L'histoire :
Dans les années cinquante, durant le boom industriel de l'après-guerre, un groupe d'observateurs suédois du Home Research Institute (HRI) visite un village norvégien en vue d'étudier la routine des hommes célibataires dans leur cuisine. En aucun cas, les observateurs ne doivent parler à leurs hôtes. Cependant le protocole ne pourra empêcher que se créent des liens entre eux. Il en résulte une fable pleine d'humour sur l'amitié et l'éternel désir humain d'échapper aux classifications.
Critique artistique :
Avant de porter à l’écran
Factotum (2005), oeuvre de Charles Bukovski, le réalisateur Bent Hamer a réalisé Kitchen Stories en 2003, film brillant par son étrangeté et son univers baignant dans l’absurdité la plus totale. Après Eggs (1994), et Un jour sans soleil (Water Easy Reach) (1998), Kitchen stories (Salmer fra kjokkenet) apparaît comme un essais visant à montrer le pouvoir de la socialisation et de quelle manière les interactions qu’elle suppose nous permettent de nous révéler à nous-mêmes et aux autres. Les deux personnages principaux mis en scène par Bent Hamer (pour lequel
Factotum confirme un certain talent de metteur en scène) nous entraîne dans une improbable rencontre entre deux personnes que tout semble opposer (nationalité, milieu socioprofessionnel, marque de tabac ...). L’opposition est de nature socio-professionnelle mais met surtout en avant les rapports plus ou moins conflictuels entre la Suède et la Norvège. La Suède a prit l’ascendant sur la Norvège par le passé mais depuis la Norvège possède certains avantages comme ses réserves pétrolifères. L’ancienne dépendance et le complexe d’infériorité Norvégien sont aujourd’hui tout relatifs d’autant que les deux pays n’ont pas eus la même attitude lors de la seconde guerre mondiale.

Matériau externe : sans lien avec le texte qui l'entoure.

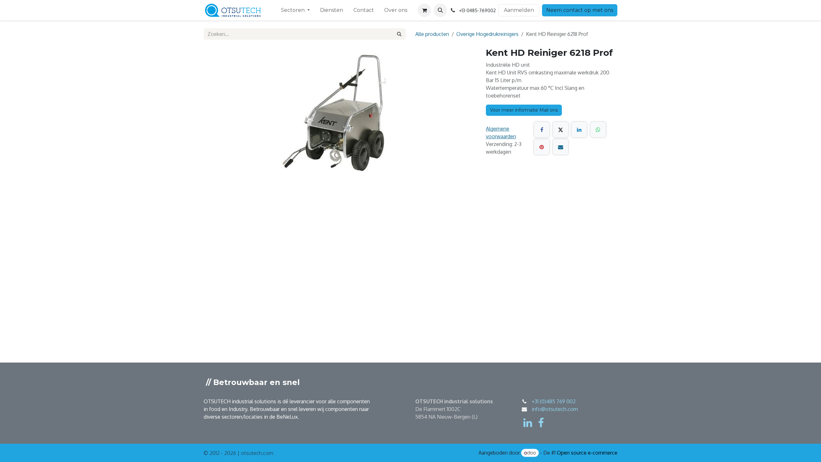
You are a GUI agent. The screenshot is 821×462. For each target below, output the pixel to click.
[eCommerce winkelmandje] (424, 10)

La vision du cortège d’une vingtaine de voiture tractant une caravane verte délavée avançant lentement sur les routes neigeuses menant de la Suède à la Norvège représente parfaitement la dimension humoristique du dispositif à l’œuvre dans Kitchen Stories. Accroché au toit de chacune des caravanes une chaise étonnement disproportionnée (une chaise de bébé ou d’arbitrage de tennis ?) sert une fois installée dans les cuisines des hôtes de perchoir d’observation. L’étonnante chaise d’observation sur laquelle se perche Folke contribue largement avec le cortège de caravanes vertes à une sensation de comique lié à l’absurdité de la situation. L’absurdité de cet aréopage s’oppose à la vie terre-à-terre des villageois. Laquelle des deux parties est la plus intéressante à observer ? Question légitime dont on se doute de la réponse.
La distance imposée entre l’observateur Suédois Folke, (envoyé par le Home Research Institute) et son hôte Norvégien, Isak (le célibataire) par le protocole marketing nous rappelle autant le dispositif de l’observation scientifique que celui de la TV réalité. "Le film peut aussi être vu comme une critique à tendance positiviste avec des références aux reality show d'aujourd'hui" ajoutait le réalisateur à la sortie du film. Kitchen Stories s’appuie sur certaines expérimentations autour de l’étude du monde domestique qui nous font inévitablement penser à la fulgurante réussite du voisin Suédois, Ikea. Il apparaît que l’histoire du film se base partiellement sur certains faits historiques. Dans les années 60 un train a circulé en Norvège avec à son bord deux prototypes de cuisines que plus de 200 000 norvégiens se sont empressés d'aller voir. De nombreux films on été réalisé sur ces cuisines dont certains évoquant à la fois la publicité et le documentaire, durent plus d’une heure.
En y réfléchissant, il vient très vite à l’esprit que Kitchen Stories (dans un autre genre) est très proche par ses fondements idéologiques d’un film critique et subversif comme Fight Club par exemple. En tant que spectateur on se range très vite du côté de ceux qui sont observés chez eux et tentent de résister à l’œil d’un observateur dont la neutralité supposée tranche avec une certaine indiscrétion puisqu’il guette à peu près tous les gestes accomplis dans la pièce principal de la maison. La dimension comique qui découle de la dénonciation de l’absurdité du dispositif d’étude marketing est grandement amplifiée à la fois par le choix d’installer l’histoire dans les années 50 et par la musique particulièrement légère et guillerette composée par Hans Mathiesen.
Verdict :
Pour nous qui sommes les observateurs privilégiés de ce jeu à huit clos où l’on joue à l’observateur observé, le projet du réalisateur qui souhaitait montrer, avec humour, ce qui se produit quand on s'introduit dans la sphère privée de l'individu procure un réel plaisir. Une édition DVD à découvrir au plus vite d’autant que Bent Hamer semble décider à produire une œuvre subtile.